#### WHAT THE EXERCISE ASKS:
Scan the entries below. Return every line that includes "computer".

::::

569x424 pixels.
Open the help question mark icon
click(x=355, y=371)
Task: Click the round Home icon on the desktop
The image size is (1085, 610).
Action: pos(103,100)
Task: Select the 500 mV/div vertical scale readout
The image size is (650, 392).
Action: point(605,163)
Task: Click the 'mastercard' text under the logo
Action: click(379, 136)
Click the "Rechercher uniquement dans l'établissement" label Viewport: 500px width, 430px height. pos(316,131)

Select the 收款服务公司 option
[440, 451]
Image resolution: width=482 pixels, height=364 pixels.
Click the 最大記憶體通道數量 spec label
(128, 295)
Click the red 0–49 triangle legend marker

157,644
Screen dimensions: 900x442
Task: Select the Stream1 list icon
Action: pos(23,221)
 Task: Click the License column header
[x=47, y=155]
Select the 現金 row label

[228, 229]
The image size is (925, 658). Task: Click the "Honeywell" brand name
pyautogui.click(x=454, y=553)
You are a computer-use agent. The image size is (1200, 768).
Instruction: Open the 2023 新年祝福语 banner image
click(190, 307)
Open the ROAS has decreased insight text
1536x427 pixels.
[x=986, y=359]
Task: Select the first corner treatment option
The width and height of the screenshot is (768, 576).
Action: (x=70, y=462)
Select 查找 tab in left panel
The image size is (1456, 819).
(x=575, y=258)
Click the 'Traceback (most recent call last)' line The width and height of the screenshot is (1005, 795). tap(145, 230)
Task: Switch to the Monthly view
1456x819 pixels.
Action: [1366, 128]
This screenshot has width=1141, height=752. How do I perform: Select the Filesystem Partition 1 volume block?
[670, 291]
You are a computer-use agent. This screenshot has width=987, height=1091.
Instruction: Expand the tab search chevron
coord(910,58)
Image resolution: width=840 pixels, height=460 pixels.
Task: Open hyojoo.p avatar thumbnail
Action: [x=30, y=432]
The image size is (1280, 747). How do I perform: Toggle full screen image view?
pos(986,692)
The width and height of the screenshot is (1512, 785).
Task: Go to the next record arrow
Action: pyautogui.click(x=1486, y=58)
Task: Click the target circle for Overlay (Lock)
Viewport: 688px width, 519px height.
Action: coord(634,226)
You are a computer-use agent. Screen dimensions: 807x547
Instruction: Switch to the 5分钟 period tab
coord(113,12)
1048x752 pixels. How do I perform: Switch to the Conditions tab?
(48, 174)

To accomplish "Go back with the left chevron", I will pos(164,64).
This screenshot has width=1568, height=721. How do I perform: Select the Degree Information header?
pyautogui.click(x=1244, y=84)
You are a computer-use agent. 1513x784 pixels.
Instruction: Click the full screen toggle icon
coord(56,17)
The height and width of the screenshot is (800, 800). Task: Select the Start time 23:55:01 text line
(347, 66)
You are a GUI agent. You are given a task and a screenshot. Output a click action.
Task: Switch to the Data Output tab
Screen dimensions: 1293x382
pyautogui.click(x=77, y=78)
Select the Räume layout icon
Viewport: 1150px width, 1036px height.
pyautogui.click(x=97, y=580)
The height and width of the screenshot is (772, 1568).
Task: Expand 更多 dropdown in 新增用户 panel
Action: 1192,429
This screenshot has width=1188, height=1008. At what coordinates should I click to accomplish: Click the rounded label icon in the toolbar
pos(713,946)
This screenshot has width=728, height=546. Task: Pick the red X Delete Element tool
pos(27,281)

::::

#### RESPONSE:
You are a computer-use agent. The image size is (1200, 768).
You are a computer-use agent. This screenshot has width=987, height=1091.
You are a computer-use agent. Screen dimensions: 807x547
You are a computer-use agent. 1513x784 pixels.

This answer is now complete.